Now, let’s break down the details. The ruble-denominated price of Russian oil, which is used for tax calculations, took a serious tumble in December, dropping by 53% year-on-year, to 3,073 rubles per barrel. Simultaneously, the ruble itself strengthened. The exchange rate jumped by over 30% compared to the same period the previous year. This combination is hitting the revenue numbers hard.
Of course, a drop of 46% is what we’re told officially, but some analysts might argue that the real impact is even more substantial. It’s a sentiment of, “those are rookie numbers, we want to see more damage.” And let’s not forget the context.

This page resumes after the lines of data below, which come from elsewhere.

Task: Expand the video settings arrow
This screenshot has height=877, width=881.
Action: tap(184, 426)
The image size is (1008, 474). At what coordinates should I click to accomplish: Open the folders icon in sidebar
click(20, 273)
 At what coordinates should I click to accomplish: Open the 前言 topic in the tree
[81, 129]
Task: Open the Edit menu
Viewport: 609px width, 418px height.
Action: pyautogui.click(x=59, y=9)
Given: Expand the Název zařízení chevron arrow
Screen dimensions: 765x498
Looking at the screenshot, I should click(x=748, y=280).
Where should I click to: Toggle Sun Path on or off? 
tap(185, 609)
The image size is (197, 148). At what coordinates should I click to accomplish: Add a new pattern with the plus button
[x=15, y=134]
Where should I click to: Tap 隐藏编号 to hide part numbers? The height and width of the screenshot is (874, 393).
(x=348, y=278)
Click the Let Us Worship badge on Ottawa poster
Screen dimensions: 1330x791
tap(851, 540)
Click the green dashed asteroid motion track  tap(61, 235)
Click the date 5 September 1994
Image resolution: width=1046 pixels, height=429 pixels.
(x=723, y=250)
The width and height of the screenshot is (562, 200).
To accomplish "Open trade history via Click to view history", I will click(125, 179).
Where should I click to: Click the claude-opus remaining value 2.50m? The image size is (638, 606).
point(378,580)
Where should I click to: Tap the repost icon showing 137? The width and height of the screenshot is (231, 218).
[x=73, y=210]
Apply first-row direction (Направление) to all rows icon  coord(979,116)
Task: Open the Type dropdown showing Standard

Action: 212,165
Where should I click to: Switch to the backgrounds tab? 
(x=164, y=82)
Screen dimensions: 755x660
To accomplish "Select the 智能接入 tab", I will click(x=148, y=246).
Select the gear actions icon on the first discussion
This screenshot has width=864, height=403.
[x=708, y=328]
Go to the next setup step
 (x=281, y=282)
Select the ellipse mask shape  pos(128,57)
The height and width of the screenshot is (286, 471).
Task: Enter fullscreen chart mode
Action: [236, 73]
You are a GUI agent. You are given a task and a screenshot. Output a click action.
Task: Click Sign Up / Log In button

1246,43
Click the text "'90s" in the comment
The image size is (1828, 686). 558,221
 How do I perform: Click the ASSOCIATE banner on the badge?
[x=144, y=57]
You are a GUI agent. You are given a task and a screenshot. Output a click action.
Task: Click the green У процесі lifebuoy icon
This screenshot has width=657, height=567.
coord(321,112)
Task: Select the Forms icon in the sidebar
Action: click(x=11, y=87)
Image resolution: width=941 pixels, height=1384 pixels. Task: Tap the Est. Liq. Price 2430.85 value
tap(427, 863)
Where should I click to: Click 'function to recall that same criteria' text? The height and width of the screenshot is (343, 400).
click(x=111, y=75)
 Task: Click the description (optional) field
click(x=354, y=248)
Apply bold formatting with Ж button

This all comes back to the ongoing war in Ukraine, and the sanctions imposed on Russia as a result of it.
Considering the ruble’s strength, it creates a slightly more complex picture. Russia is, in effect, getting fewer rubles from their oil sales. However, those rubles can now buy more goods. This is because the ruble is worth more in international markets than it was previously. They can purchase the equipment needed from countries like China and Iran for its military. So, while the immediate revenue figures look grim, it’s not quite as simple as “the sky is falling.” The impact of a stronger ruble has to be considered.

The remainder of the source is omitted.